The search to find a permanent leader for the GLBT Historical Society in San Francisco is formally underway. It comes as the LGBTQ institution is working with city officials to find it a site to build a new, larger museum and archival research center.
After Terry Beswick resigned in September as executive director, the nonprofit named staffers Kelsi Evans and Andrew Shaffer as its interim co-executive directors. Evans had been hired as director of the Dr. John P. De Cecco Archives & Special Collections with the society, while Shaffer was directing the society's outreach, media, and fundraising programs.
The society has engaged the firm Brakeley Search to help it conduct its search for a new executive director. It posted a six-page position specification March 20 online as it ramps up its hiring process.
"We started accepting applications this month in late March," Shaffer, a gay man, told the Bay Area Reporter in a recent phone interview. "We are hoping to find someone fairly quickly if they can come in and check all of our boxes. We know we are looking for a unique person, so it might take a little bit longer."
In addition to helming the efforts to construct a new museum and archival center, the next executive director needs to be adept at fundraising. The COVID-19 pandemic, which led to the closure of its current museum in a Castro district storefront and downtown archive space, impacted the historical society's revenue streams the last two years.

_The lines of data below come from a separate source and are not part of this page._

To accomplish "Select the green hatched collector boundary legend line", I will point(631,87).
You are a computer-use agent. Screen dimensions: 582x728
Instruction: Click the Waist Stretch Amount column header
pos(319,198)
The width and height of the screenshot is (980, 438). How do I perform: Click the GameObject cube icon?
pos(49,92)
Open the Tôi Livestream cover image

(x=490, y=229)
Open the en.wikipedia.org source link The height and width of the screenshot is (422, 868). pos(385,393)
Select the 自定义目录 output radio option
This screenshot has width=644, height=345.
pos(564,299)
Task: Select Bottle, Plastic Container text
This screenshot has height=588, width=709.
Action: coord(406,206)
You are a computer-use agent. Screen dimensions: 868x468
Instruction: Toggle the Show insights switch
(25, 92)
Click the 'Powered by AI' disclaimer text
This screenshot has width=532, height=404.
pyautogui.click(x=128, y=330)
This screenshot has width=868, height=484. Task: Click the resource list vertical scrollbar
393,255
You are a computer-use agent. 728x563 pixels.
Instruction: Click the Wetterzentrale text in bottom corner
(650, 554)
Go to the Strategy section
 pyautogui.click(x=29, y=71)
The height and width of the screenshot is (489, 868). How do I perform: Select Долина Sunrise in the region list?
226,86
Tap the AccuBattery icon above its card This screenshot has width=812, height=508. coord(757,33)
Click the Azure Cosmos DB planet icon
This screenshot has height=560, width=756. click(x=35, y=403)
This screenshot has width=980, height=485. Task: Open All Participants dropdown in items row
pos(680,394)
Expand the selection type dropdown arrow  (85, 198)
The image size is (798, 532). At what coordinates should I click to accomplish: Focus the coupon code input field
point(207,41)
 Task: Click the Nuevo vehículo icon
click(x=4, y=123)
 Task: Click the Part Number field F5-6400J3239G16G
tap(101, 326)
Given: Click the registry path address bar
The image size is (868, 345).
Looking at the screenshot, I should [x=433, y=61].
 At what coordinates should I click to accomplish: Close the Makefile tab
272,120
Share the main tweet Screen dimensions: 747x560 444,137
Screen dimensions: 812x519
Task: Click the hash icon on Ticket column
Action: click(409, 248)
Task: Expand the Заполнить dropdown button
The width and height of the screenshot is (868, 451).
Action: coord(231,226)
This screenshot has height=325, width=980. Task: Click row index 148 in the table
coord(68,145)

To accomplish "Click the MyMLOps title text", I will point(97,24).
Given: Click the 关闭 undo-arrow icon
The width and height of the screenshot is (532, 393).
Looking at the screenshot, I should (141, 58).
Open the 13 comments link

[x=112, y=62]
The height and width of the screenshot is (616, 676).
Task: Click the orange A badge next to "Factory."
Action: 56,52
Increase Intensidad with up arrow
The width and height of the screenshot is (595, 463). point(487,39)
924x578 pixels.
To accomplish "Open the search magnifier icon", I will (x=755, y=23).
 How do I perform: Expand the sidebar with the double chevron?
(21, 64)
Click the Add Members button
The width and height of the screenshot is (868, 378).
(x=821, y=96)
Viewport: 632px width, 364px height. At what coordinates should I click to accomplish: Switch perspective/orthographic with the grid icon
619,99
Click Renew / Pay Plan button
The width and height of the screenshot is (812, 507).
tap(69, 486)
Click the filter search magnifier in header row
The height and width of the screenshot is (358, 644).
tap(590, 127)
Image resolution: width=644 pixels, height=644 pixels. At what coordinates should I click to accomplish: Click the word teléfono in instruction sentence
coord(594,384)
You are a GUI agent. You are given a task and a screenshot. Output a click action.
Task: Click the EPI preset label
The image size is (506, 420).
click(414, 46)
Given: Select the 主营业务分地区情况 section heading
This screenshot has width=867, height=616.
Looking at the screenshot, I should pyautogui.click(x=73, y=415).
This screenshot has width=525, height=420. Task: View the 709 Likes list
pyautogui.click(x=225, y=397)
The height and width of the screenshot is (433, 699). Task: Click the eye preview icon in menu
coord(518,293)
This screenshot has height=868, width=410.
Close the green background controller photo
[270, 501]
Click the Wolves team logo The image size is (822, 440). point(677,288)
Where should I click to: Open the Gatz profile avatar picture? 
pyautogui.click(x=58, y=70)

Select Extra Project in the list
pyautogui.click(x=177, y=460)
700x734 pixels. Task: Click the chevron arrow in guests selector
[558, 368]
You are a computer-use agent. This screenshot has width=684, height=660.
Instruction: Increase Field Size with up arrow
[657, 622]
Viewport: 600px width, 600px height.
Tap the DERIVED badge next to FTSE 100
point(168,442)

It canceled moving to a larger vacant retail space in the city's LGBTQ neighborhood at the start of the health crisis in 2020. A capital campaign for its planned new museum was also put on hold due to the pandemic.
"We want someone who understands and cares about the work we do and also has really strong leadership skills and fundraising skills. The intention behind this position is to help us grow significantly over the next few years," said Shaffer, who doesn't plan to apply for the position.
Evans, a straight ally, also isn't planning to apply for the position, as she told the B.A.R. she is "happy" overseeing the archives.
Museum plans
With its museum housed in a leased storefront of limited size, the historical society for some years has sought to find a larger, more permanent location, preferably in the Castro. Mayor London Breed budgeted $12 million in the city's fiscal year 2021-2022 budget toward the purchase of a site where the society can build what is billed as the first large-scale, freestanding LGBTQ history museum in the country.
"It is a significant part, working not only with the city but private funders, corporate funders, all sorts of different people to find and program a site. Those two things overlap but both take a lot of energy," said Shaffer in terms of two of the main tasks the new executive director will oversee.
The institution has also worked the last two years to expand its reach online with both its museum and archives needing to be shuttered for prolonged stretches due to COVID restrictions local and state officials imposed. Those virtual efforts will continue under the new executive director, noted Shaffer.
"The last couple of years we realized we have a large audience outside of the Bay Area and outside the U.S.," he noted. "Especially in times like now, where people are being told they can't say gay in Florida and Texas has called in parents of transgender children for child abuse, just for acknowledging your child's existence, we have a lot more people interested in learning about LGBTQ history broadly."
As it happens a Florida LGBTQ historical organization is also looking to hire a new person to lead it. In February, the Stonewall National Museum & Archives in Fort Lauderdale announced the launch of its search for a new executive director. It engaged executive search firm Aspen Leadership Group to assist it in filling the position.
The LGBTQ historical institution's current executive director, Hunter O'Hanian, had announced in November his intention to resign. He will remain in the position until his replacement is found.
"I've found my time working with the Stonewall collections to be exhilarating," stated O'Hanian. "So much gay history in one place. I look forward to learning how the collections continue to diversify and grow under the next leadership!"
The two nonprofits' executive director searches follow the hiring in January of Ben Garcia as the first executive director of the American LGBTQ+ Museum in Manhattan. He started on Valentine's Day.
Formerly deputy executive director and chief learning officer at Ohio History Connection, Garcia and his husband decided to relocate to New York City in order for him to help oversee the museum affiliated with the New-York Historical Society. Its building is under construction and set to open in 2024.